Exercise description — The answer should consist solely of the lines from the first one below through the line containing "Task: Click the 5.5K replies count", copied exactly.

::: Material to process

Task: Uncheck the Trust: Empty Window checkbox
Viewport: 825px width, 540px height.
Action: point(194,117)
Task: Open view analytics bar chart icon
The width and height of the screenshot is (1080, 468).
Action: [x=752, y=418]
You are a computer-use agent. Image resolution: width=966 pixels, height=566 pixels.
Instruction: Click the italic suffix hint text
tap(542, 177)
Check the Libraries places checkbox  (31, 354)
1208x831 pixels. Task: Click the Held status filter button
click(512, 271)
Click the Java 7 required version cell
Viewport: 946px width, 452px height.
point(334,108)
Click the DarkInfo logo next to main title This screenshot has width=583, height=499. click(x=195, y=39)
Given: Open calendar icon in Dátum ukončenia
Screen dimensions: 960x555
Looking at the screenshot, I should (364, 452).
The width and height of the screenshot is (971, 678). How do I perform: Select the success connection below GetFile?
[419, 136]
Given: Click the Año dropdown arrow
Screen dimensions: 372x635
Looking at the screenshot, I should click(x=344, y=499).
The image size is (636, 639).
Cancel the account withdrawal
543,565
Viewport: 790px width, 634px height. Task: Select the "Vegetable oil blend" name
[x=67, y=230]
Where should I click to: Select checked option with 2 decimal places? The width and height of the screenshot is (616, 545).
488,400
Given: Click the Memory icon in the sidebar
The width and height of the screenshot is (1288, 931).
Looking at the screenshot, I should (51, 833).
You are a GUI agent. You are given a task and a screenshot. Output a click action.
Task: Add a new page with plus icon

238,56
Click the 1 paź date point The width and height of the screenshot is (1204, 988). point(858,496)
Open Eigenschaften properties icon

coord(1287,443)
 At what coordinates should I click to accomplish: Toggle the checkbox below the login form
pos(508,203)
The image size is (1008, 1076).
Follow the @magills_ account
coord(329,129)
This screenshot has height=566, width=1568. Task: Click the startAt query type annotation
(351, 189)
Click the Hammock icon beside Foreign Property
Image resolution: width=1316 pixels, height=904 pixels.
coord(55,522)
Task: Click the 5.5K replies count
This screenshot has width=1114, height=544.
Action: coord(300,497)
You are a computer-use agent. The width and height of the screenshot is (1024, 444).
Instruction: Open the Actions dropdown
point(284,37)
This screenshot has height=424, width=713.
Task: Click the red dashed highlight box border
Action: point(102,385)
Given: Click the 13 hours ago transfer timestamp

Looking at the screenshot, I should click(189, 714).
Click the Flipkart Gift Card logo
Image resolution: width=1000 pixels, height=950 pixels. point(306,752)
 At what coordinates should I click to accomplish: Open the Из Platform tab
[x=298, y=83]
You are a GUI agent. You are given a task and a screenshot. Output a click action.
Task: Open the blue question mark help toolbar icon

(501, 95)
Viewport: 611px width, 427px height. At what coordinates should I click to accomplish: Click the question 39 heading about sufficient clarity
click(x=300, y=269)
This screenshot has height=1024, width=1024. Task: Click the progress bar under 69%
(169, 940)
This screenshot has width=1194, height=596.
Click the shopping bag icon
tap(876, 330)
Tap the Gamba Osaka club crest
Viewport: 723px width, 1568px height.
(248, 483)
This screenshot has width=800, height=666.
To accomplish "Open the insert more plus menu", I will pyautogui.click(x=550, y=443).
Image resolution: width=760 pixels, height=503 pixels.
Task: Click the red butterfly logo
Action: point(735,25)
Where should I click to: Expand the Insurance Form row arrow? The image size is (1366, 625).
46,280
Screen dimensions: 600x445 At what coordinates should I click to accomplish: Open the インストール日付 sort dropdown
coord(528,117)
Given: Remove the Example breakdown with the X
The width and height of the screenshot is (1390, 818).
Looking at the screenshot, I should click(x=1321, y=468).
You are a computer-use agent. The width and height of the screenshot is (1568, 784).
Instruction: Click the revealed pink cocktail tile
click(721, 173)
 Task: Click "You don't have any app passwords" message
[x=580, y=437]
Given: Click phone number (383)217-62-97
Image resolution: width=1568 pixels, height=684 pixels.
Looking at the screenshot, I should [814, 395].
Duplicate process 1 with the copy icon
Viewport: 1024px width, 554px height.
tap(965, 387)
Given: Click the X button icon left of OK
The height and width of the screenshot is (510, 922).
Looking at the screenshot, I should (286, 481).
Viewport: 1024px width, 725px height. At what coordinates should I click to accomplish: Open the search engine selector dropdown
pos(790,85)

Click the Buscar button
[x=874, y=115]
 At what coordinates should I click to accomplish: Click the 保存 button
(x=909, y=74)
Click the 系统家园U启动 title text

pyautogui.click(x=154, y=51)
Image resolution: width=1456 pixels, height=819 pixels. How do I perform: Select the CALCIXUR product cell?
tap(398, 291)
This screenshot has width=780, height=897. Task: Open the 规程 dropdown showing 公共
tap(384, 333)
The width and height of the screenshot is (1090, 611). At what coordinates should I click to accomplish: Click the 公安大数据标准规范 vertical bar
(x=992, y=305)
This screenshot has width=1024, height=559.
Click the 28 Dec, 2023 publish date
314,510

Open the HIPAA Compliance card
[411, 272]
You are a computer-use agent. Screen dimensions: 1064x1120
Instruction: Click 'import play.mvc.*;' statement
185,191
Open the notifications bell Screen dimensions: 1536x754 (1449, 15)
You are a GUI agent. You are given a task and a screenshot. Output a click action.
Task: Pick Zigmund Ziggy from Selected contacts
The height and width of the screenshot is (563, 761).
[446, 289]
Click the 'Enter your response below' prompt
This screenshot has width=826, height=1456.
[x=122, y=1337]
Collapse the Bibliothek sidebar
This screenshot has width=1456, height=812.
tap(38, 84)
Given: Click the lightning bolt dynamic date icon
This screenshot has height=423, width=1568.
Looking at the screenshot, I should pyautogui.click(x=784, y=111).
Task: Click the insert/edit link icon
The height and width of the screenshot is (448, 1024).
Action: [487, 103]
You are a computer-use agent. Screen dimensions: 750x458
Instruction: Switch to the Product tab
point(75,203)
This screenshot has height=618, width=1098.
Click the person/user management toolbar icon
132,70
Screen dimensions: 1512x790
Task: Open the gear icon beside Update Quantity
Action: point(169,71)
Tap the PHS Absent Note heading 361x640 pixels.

::::::

Answer to this task —
Task: Uncheck the Trust: Empty Window checkbox
Viewport: 825px width, 540px height.
Action: point(194,117)
Task: Open view analytics bar chart icon
The width and height of the screenshot is (1080, 468).
Action: [x=752, y=418]
You are a computer-use agent. Image resolution: width=966 pixels, height=566 pixels.
Instruction: Click the italic suffix hint text
tap(542, 177)
Check the Libraries places checkbox  (31, 354)
1208x831 pixels. Task: Click the Held status filter button
click(512, 271)
Click the Java 7 required version cell
Viewport: 946px width, 452px height.
point(334,108)
Click the DarkInfo logo next to main title This screenshot has width=583, height=499. click(x=195, y=39)
Given: Open calendar icon in Dátum ukončenia
Screen dimensions: 960x555
Looking at the screenshot, I should (364, 452).
The width and height of the screenshot is (971, 678). How do I perform: Select the success connection below GetFile?
[419, 136]
Given: Click the Año dropdown arrow
Screen dimensions: 372x635
Looking at the screenshot, I should click(x=344, y=499).
The image size is (636, 639).
Cancel the account withdrawal
543,565
Viewport: 790px width, 634px height. Task: Select the "Vegetable oil blend" name
[x=67, y=230]
Where should I click to: Select checked option with 2 decimal places? The width and height of the screenshot is (616, 545).
488,400
Given: Click the Memory icon in the sidebar
The width and height of the screenshot is (1288, 931).
Looking at the screenshot, I should (51, 833).
You are a GUI agent. You are given a task and a screenshot. Output a click action.
Task: Add a new page with plus icon

238,56
Click the 1 paź date point The width and height of the screenshot is (1204, 988). point(858,496)
Open Eigenschaften properties icon

coord(1287,443)
 At what coordinates should I click to accomplish: Toggle the checkbox below the login form
pos(508,203)
The image size is (1008, 1076).
Follow the @magills_ account
coord(329,129)
This screenshot has height=566, width=1568. Task: Click the startAt query type annotation
(351, 189)
Click the Hammock icon beside Foreign Property
Image resolution: width=1316 pixels, height=904 pixels.
coord(55,522)
Task: Click the 5.5K replies count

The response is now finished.